Les symptômes typiques incluent :
- Absence de contact visuel ou regard fuyant
- Pas de sourire en réponse ou de pointage du doigt
- Troubles du langage importants (absence de parole ou langage non communicatif)
- Difficultés majeures dans les interactions sociales
- Comportements répétitifs et stéréotypés
- Résistance au changement et besoin de routine
Un enfant avec autisme de Kanner peut sembler dans sa bulle, peu intéressé par les autres enfants.
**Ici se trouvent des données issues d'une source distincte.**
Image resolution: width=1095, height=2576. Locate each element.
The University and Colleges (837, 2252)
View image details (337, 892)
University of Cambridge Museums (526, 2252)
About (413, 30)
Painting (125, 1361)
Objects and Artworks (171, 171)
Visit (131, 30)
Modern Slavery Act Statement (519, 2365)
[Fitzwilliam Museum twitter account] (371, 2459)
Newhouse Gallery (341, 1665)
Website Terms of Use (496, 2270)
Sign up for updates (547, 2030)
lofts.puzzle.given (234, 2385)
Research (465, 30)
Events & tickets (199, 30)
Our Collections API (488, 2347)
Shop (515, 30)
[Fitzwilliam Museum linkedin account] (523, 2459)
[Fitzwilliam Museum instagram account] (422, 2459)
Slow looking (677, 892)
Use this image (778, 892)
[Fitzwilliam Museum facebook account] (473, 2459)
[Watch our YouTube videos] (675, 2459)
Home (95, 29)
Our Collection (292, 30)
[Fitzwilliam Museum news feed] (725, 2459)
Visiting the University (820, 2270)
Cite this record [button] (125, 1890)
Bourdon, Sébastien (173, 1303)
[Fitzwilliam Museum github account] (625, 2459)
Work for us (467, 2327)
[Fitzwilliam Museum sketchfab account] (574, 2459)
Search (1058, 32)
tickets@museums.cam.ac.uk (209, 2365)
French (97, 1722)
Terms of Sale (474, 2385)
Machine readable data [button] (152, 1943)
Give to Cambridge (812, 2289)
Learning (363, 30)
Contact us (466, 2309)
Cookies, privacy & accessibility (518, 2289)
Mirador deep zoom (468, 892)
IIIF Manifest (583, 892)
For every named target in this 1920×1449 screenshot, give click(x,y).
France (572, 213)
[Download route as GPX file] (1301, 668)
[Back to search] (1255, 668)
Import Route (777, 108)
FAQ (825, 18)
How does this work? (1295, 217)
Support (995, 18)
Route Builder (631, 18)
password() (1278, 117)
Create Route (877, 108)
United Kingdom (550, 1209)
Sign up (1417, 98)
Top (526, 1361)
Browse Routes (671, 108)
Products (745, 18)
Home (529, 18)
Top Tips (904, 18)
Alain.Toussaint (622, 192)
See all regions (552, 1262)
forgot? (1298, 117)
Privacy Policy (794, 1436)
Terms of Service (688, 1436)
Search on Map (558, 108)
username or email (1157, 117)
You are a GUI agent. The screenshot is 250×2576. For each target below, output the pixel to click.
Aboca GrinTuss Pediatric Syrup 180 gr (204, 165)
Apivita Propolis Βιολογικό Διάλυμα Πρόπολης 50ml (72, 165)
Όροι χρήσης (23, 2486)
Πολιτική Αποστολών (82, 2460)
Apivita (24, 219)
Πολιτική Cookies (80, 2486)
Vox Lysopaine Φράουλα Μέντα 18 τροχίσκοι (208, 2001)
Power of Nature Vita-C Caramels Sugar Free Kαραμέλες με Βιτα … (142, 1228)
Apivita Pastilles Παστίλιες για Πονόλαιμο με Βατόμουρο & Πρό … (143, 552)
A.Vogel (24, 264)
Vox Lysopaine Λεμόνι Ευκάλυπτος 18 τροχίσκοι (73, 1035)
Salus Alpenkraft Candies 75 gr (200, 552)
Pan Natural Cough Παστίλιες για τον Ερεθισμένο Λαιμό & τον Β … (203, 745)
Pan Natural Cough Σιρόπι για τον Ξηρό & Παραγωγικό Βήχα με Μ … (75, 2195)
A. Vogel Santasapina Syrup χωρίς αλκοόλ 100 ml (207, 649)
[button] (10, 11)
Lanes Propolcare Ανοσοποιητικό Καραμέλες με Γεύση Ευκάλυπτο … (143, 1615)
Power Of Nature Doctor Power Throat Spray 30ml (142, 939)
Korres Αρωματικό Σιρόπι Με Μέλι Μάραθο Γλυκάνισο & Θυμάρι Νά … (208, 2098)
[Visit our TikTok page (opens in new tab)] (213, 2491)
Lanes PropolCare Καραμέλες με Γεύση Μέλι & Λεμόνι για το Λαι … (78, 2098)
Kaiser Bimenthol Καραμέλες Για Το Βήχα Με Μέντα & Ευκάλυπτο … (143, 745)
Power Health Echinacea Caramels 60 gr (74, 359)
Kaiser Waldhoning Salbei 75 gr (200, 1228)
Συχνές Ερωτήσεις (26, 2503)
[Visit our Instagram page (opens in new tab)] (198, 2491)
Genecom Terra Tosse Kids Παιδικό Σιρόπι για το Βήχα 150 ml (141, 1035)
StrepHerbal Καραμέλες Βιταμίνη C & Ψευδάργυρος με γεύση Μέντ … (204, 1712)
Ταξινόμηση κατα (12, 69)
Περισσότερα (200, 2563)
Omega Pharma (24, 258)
Il développe souvent des intérêts restreints très intenses pour certains objets ou activités.
Le syndrome d’Asperger
Cette forme d’autisme se distingue par l’absence de retard du langage et des capacités intellectuelles préservées, voire supérieures à la moyenne dans certains domaines. Les enfants Asperger parlent bien, parfois même avec un vocabulaire très riche.
Leurs difficultés principales concernent :
- La compréhension des codes sociaux (second degré, ironie, expressions faciales)
- Les relations avec les pairs
- La gestion des émotions
- L’adaptation aux changements
Ces enfants peuvent développer des intérêts très spécifiques et pointus (dinosaures, trains, astronomie) qu’ils connaissent sur le bout des doigts. Mais partager ces passions avec d’autres reste compliqué.
TIP
Si ton enfant parle bien mais peine à se faire des amis ou interprète tout au premier degré, consulte un professionnel. Un diagnostic précoce permet un meilleur accompagnement.
L’autisme atypique
On parle d’autisme atypique quand les symptômes ne correspondent pas complètement aux critères de l’autisme infantile. Soit ils apparaissent plus tard (après 3 ans), soit certains symptômes de la triade autistique manquent.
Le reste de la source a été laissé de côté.